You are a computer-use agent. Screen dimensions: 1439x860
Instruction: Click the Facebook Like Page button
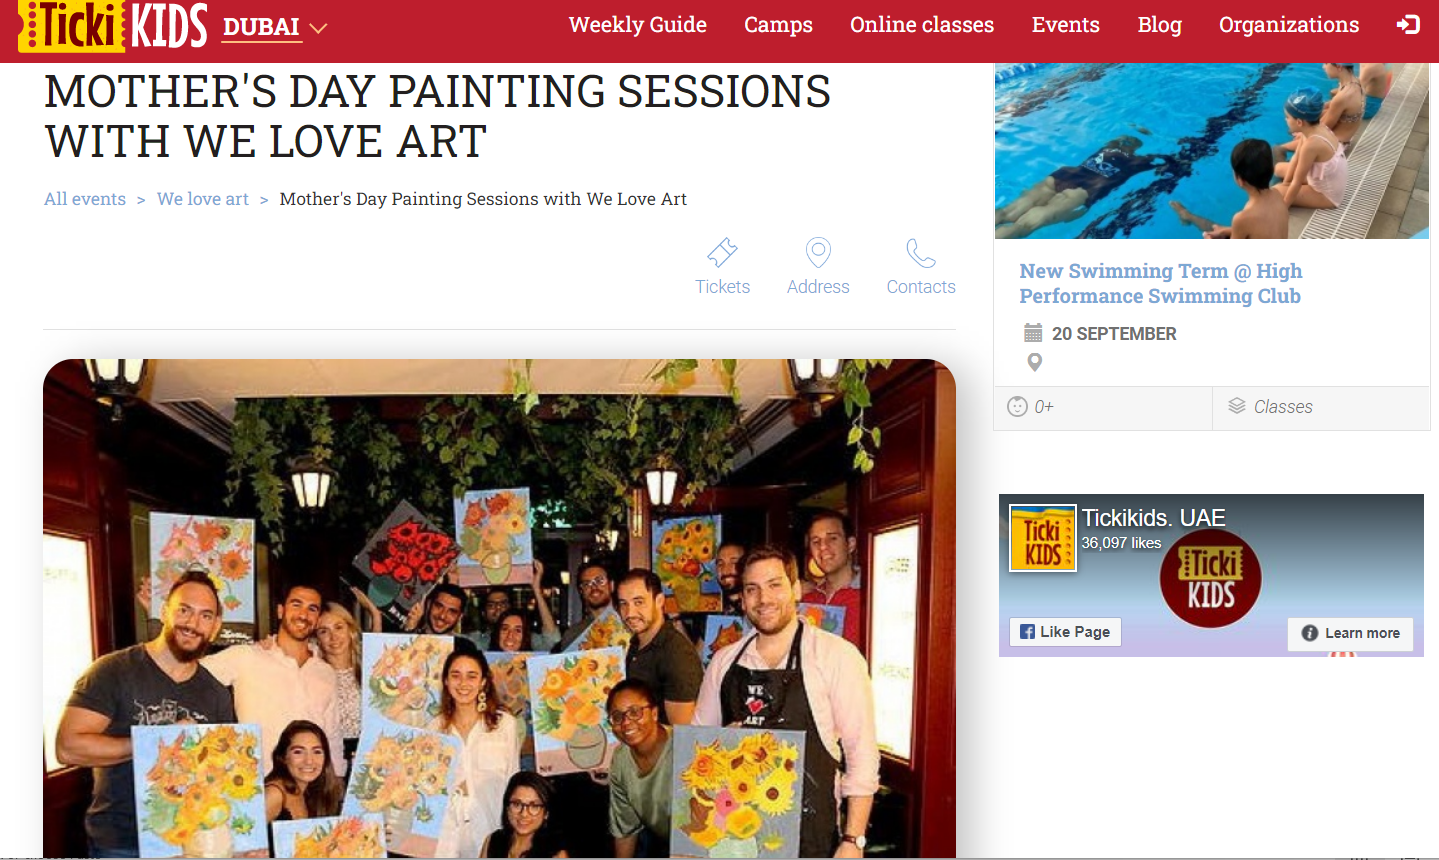point(1065,632)
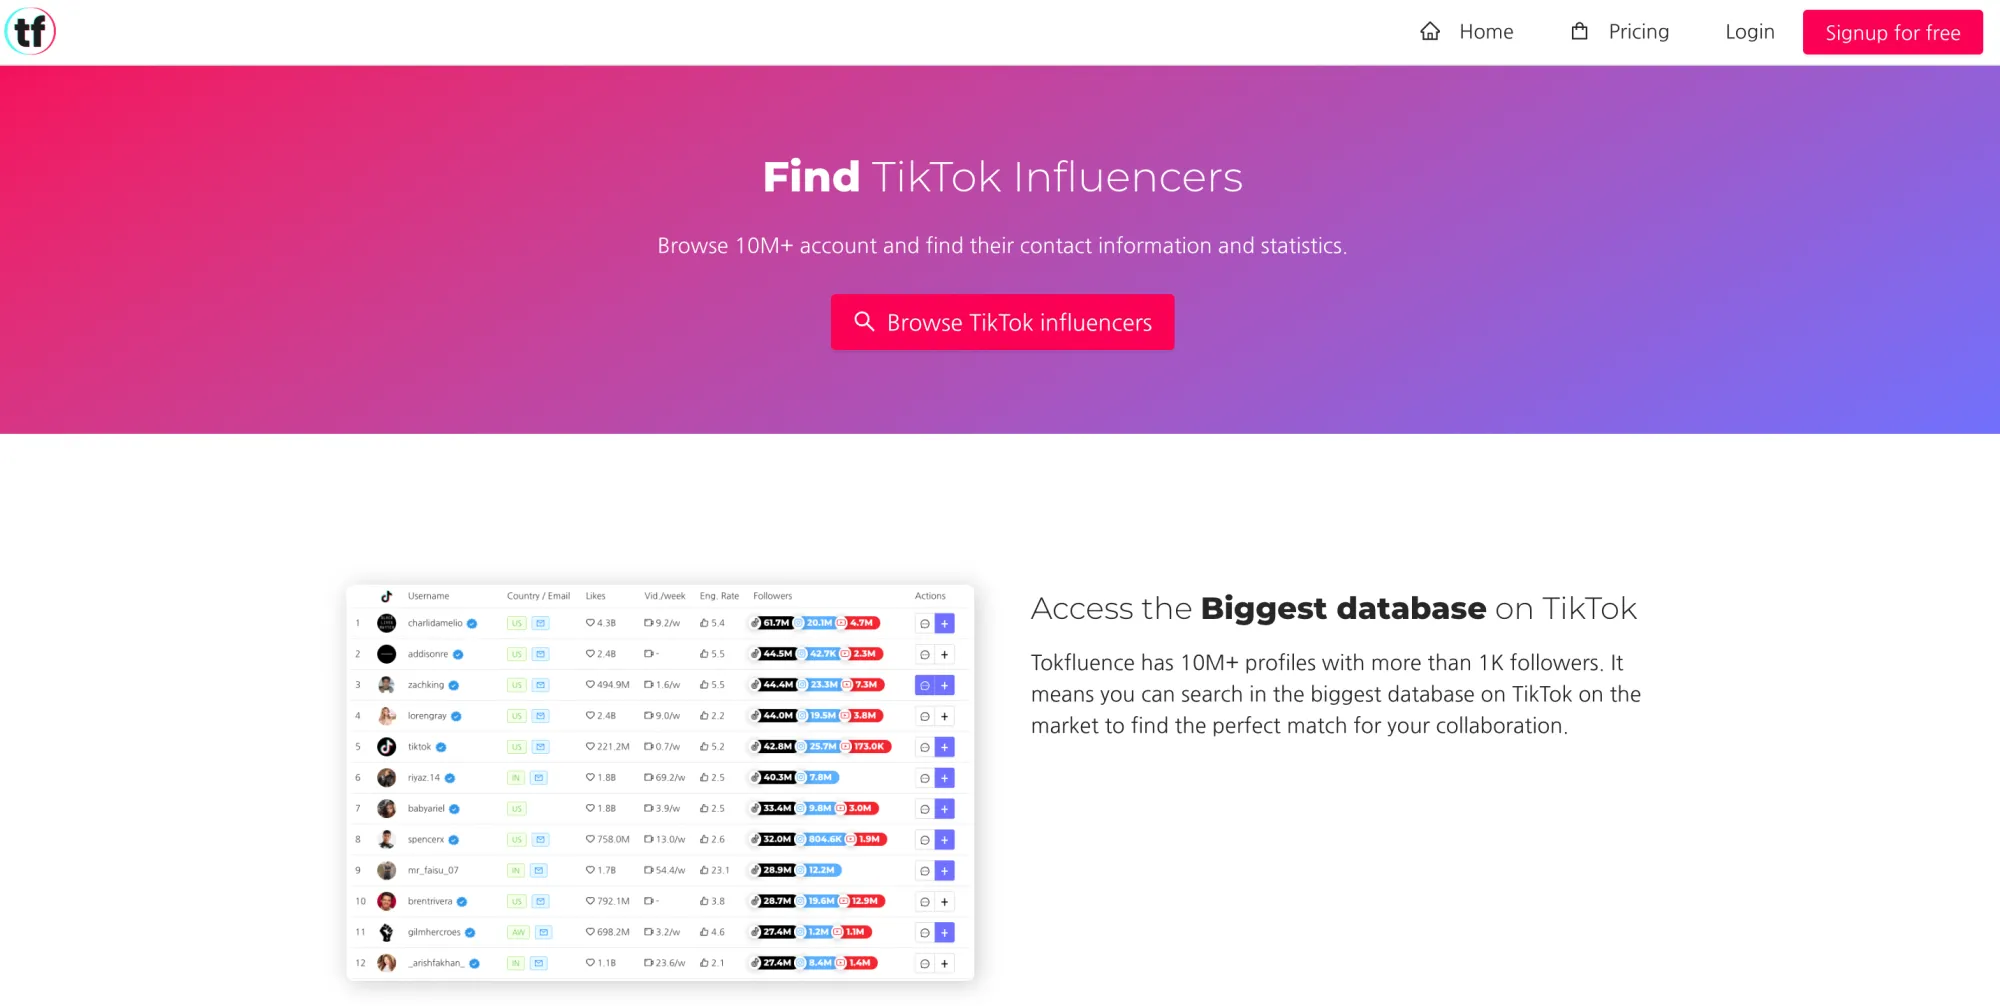Click the message icon for brentrivera
This screenshot has width=2000, height=1006.
pyautogui.click(x=925, y=902)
****************************************
- _Task details_
Drop the pictures, then write out everything else in the records exactly.

- _Output for this task_
You are a computer-use agent. Screen dimensions: 1439x860
Instruction: Click the Facebook Like Page button
point(1065,632)
Click the message icon for brentrivera
This screenshot has width=2000, height=1006.
pyautogui.click(x=925, y=902)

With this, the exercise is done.